Overview

Efficacy and Safety Study of Jaktinib in Subjects With Active Ankylosing Spondylitis(AS)

Status:
Not yet recruiting
Trial end date:
2025-07-01
Target enrollment:
0
Participant gender:
All
Summary
This is a Phase 3, multicenter, randomized, double-blind, placebo-controlled, efficacy and safety study of Jaktinib in subjects with active Ankylosing Spondylitis(AS).
Phase:
Phase 3
Accepts Healthy Volunteers?
No
Details
Lead Sponsor:
Suzhou Zelgen Biopharmaceuticals Co.,Ltd
Criteria
Inclusion Criteria:

- Participants must be able to understand the study and signed the informed consent.

- 18-65 years, male or female.

- Participants with a clinical diagnosis of ankylosing spondylitis (AS), and radiologic
evidence (x-ray) fulfilling the Modified New York criteria for AS(1984).

- Participants must have baseline disease activity as defined by having a Bath
Ankylosing Spondylitis Disease Activity Index (BASDAI) score ≥ 4 and a Patient's
Assessment of Total Back Pain score ≥ 4 based on a 0 - 10 Numeric Rating Scale (NRS)
at the Screening and Baseline Visits.

- Participants may be receiving the following Disease-Modifying Anti-Rheumatic
Drugs(DMARDs) at the time of the screening visit. These medications should be
continued throughout the entire study and doses should remain unchanged.

- Participants has had an inadequate response to at least two Nonsteroidal
Anti-inflammatory Drugs (NSAIDs) over an at least 4-week period in total at maximum
recommended or tolerated doses, or participant has an intolerance to or
contraindication for NSAIDs.

- Participants who are regularly taking NSAIDs (including COX-1 or COX-2 inhibitors) as
part of their AS therapy are required to be on a stable dose for at least 2 weeks
before randomisation.

- Participants receiving non-prohibited concomitant medications for any reason must be
willing to stay on a stable regimen as defined in the protocol.

Exclusion Criteria:

- History of known or suspected complete ankylosis of the spine.

- Any subject with condition affecting oral drug absorption.

- Participants taking high potency opioid analgesics (e.g. methadone, hydromorphone,
morphine) within 4 weeks before randomization.

- Participants on any other DMARDs within 4 weeks or five half-lives (whichever is
longer) of the drug prior to the Baseline visit.

- Participants has a history of inflammatory arthritis of different etiology other than
axial SpA (including but not limited to rheumatoid arthritis, mixed connective tissue
disease, systemic lupus erythematosus, reactive arthritis, scleroderma, polymyositis,
dermatomyositis, fibromyalgia), or any arthritis with onset prior to 17 years of age.

- Significant trauma or surgery procedure within 8 weeks prior to randomization, or any
planned elective surgery during the study period.

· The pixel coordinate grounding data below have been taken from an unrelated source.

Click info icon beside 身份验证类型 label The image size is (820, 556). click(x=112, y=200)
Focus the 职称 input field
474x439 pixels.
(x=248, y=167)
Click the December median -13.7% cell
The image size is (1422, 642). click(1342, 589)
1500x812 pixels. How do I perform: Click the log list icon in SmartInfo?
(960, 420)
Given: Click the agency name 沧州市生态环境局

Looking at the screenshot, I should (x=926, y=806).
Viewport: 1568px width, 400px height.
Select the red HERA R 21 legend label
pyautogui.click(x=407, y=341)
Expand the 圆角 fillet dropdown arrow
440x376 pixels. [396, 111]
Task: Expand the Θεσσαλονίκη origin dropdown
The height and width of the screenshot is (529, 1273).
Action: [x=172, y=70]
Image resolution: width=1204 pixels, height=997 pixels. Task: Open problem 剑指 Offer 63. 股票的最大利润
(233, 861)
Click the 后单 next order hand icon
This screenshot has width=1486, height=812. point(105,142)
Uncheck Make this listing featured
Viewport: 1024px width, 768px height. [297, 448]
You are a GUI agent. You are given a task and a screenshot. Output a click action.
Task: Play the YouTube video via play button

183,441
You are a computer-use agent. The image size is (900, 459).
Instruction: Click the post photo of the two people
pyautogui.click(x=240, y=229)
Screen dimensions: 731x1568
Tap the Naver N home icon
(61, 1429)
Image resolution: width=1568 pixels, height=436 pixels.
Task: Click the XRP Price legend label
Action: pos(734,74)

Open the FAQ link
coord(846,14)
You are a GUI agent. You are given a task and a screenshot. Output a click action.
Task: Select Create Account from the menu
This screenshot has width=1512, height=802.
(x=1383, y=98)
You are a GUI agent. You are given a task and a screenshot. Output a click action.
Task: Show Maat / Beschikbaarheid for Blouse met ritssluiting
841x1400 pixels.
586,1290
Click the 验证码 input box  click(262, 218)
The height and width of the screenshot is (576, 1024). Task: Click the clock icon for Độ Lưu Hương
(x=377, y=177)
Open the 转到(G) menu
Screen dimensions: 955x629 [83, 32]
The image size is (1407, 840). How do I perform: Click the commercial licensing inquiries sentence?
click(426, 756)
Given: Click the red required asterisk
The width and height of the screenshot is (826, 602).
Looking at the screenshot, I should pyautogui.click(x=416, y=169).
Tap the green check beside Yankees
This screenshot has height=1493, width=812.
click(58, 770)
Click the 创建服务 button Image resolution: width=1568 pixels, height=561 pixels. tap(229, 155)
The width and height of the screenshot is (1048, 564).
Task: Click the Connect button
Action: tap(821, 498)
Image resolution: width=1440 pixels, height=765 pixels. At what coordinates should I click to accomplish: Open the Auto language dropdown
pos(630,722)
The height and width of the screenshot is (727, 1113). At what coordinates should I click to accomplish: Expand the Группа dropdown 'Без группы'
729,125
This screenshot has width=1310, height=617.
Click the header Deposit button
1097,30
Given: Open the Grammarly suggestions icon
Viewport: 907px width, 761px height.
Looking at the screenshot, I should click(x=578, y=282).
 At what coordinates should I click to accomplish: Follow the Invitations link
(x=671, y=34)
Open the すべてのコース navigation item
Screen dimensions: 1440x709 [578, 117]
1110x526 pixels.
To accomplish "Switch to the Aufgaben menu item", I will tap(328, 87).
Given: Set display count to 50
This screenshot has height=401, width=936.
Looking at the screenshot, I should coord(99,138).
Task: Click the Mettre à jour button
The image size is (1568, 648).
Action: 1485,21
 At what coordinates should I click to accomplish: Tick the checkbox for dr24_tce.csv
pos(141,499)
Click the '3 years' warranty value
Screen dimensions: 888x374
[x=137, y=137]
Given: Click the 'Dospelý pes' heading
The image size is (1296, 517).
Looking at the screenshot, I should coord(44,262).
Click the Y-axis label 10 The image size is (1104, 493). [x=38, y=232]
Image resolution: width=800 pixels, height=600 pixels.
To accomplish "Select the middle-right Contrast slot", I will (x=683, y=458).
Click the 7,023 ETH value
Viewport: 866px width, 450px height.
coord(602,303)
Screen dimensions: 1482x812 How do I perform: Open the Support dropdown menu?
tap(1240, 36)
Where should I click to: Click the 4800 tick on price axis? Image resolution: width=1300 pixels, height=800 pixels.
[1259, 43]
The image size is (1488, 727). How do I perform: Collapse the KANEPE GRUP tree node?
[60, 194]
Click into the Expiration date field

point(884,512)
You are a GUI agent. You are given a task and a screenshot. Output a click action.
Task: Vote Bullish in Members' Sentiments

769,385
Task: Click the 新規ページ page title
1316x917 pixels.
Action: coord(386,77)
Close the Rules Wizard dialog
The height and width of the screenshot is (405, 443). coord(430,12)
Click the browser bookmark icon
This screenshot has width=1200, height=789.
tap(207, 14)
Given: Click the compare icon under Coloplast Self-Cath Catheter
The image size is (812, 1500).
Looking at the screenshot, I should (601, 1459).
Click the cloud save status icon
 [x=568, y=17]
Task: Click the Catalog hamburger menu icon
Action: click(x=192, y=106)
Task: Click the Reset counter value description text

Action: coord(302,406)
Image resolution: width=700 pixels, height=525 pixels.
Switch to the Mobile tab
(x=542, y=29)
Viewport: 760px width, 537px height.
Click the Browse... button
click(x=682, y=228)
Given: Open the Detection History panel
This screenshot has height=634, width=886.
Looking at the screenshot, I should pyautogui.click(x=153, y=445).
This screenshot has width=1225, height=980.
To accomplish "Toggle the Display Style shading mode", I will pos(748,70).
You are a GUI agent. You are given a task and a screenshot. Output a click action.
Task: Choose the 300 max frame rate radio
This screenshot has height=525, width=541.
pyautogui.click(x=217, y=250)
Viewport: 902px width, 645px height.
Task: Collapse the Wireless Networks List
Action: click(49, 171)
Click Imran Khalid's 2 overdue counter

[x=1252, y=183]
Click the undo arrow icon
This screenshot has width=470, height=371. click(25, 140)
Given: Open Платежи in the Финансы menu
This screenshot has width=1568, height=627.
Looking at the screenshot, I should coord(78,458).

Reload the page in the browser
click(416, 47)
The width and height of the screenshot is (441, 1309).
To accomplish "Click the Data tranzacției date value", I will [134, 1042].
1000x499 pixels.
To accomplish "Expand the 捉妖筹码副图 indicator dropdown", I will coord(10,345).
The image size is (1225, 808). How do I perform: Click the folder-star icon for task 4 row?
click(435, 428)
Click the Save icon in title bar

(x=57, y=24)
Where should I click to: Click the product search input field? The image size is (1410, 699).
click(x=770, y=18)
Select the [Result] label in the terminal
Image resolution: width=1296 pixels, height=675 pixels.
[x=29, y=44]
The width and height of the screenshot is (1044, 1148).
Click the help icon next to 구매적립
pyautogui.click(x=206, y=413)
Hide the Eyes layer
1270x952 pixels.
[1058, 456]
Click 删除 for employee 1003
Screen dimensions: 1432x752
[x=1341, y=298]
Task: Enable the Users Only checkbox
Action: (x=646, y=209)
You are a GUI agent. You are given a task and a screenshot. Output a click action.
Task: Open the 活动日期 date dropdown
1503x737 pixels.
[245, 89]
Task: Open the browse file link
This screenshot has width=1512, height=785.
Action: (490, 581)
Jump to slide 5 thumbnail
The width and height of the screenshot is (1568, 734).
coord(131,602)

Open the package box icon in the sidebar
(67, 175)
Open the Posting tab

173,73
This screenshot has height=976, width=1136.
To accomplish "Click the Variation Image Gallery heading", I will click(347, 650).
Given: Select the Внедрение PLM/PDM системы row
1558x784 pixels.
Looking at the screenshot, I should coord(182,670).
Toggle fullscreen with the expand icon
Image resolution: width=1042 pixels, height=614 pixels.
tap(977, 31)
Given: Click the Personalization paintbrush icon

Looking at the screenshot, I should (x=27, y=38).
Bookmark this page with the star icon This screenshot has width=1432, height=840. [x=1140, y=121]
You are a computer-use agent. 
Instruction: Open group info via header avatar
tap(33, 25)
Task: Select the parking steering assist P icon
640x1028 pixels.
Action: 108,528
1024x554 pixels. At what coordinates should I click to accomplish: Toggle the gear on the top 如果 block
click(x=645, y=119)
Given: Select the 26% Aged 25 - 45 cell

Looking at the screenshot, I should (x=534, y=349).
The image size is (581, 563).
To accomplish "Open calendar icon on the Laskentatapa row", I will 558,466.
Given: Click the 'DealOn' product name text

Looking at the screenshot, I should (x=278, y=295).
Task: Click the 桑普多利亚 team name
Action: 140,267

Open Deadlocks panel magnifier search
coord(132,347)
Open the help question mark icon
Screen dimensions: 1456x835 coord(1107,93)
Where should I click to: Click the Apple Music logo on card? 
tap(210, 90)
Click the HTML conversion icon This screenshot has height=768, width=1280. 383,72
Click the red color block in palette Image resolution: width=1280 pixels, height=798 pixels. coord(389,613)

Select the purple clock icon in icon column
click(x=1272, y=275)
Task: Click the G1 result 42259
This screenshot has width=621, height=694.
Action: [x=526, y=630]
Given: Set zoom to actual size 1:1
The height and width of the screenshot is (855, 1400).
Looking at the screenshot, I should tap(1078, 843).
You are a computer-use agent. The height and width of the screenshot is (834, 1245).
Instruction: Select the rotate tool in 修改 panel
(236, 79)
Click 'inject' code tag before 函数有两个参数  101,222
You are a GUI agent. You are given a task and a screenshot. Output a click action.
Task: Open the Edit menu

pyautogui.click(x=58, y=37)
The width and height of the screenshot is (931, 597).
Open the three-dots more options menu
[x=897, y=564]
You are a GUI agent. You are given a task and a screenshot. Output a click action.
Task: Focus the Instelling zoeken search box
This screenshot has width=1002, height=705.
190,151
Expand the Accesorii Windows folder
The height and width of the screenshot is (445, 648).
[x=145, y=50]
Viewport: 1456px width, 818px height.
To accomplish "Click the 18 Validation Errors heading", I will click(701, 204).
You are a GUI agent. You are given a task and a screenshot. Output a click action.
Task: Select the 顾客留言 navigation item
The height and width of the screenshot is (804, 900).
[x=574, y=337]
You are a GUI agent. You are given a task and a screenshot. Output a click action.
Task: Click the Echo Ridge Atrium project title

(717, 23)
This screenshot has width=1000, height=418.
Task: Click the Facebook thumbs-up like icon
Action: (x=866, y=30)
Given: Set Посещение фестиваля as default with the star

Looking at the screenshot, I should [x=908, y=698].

- Participants with a known immunodeficiency disorder or a first degree relative with a
hereditary immunodeficiency.

- Participants with any condition possibly affecting oral drug absorption, eg,
gastrectomy, clinically significant diabetic gastroenteropathy, or certain types of
bariatric surgery.

- Use of any investigational drug and/or devices within 4 weeks of randomization or a
period of 5 half-lives of the investigational drug, whichever is longer.